There is a nugget of something Star Trek purists will love here. Star Trek has been visiting something called “The Mirror Universe” since 1967. It is a universe identical to our own, except all the characters and institutions we know and love are mustache-twirling evil versions of themselves. It’s a concept that doesn’t benefit from scrutiny. 

Many of the Star Trek TV shows have had episodes in this Mirror Universe. But, major spoiler for Star Trek: Discovery ahead: That show leaned into the concept more than most, introducing several characters from the mirror universe into the main Star Trek timeline.

The most prominent of those, Empress Phillipa Georgiou, was a brutal dictator in the Mirror Universe but learned kindness due to her relationship with the Discovery crew. 

“Star Trek: Section 31” serves as Georgiou’s origin story. We see her assent to the empress and what created her moral character. A group of operatives reach out to her for help with another mission, a cataclysmic weapon from the Mirror Universe has made its way into ours, and the group needs her help to rescue it. 

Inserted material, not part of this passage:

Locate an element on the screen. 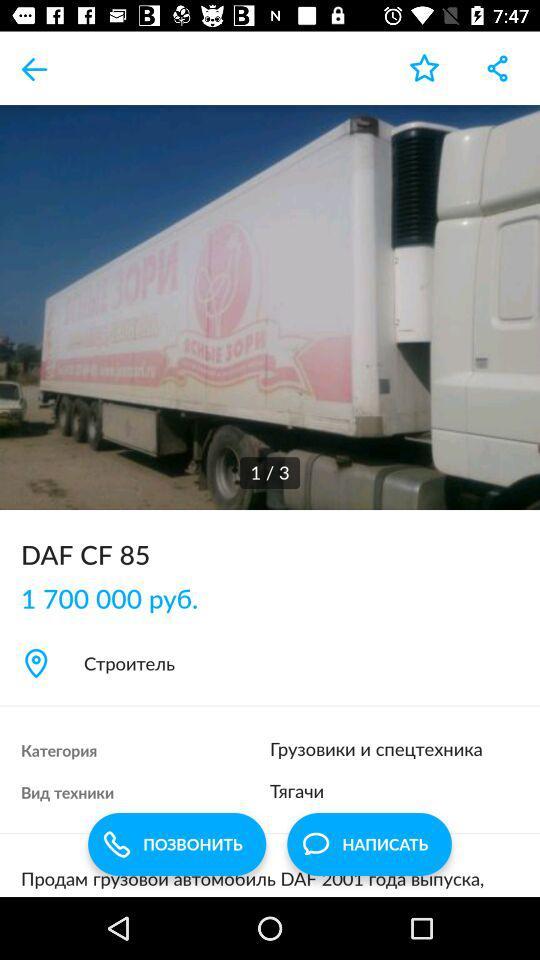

The movie seems to ask if Starfleet’s optimistic values have enough power to change the heart of even Empress Georgiou. And the answer to that question is exactly the kind of exploration Star Trek fans will love. Michelle Yeoh’s ability to find grounding, humanity, and nuance in such an over-the-top character considerably benefits this story.

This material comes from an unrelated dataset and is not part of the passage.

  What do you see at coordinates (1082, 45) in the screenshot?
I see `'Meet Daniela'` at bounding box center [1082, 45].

But that nugget of a story is mostly hidden beneath the video game facade this movie puts on. The film is divided into four “transmissions,” essentially mini quests given by a faceless Starfleet admiral to the “Alpha Squad.” And the storytelling and aesthetic seem to owe at least as much to video games like “Mass Effect” as they do to “Star Trek.”

The film ends as though it is intended to launch a TV series with our characters ready to start a series of adventures. And this could work. Yeoh is a compelling lead, and Sam Richardson, who plays a shapeshifter, makes a particularly good addition to the series. But I could also see Paramount using these Star Trek movies as test balloons to see what stories are compelling to the Star Trek audience. If it’s the latter, I can’t imagine this is the project they bite on. Their willingness to play around with new ideas for the franchise may ultimately benefit them, but when you’re taking big swings, you’re going to miss sometimes. That’s what this is. But if you love Star Trek, you’ll enjoy it for the time it spends playing in the universe you love. 

“Star Trek: Section 31” is rated PG-13. It features superfluous profanity, and our characters run through a room where two aliens are trying to have sex. It’s not a gory movie, but the body cringe, blades slicing skin, etc., that I found the most off-putting. I’d like my kids to watch Star Trek with me, but I can’t imagine showing them this film until they’re 13 or 14, at least.

If you did watch this with kids, I would ask questions about the power of ideals to change our behavior. I would ask them about when and how the ends justify the means, and I would ask them to contrast the methods of the Terran Empire and Section 31 itself. That would likely prompt some worthwhile conversation.

Two out of five stars. “Star Trek: Section 31” debuts on Paramount + on Friday, January 24, 2025.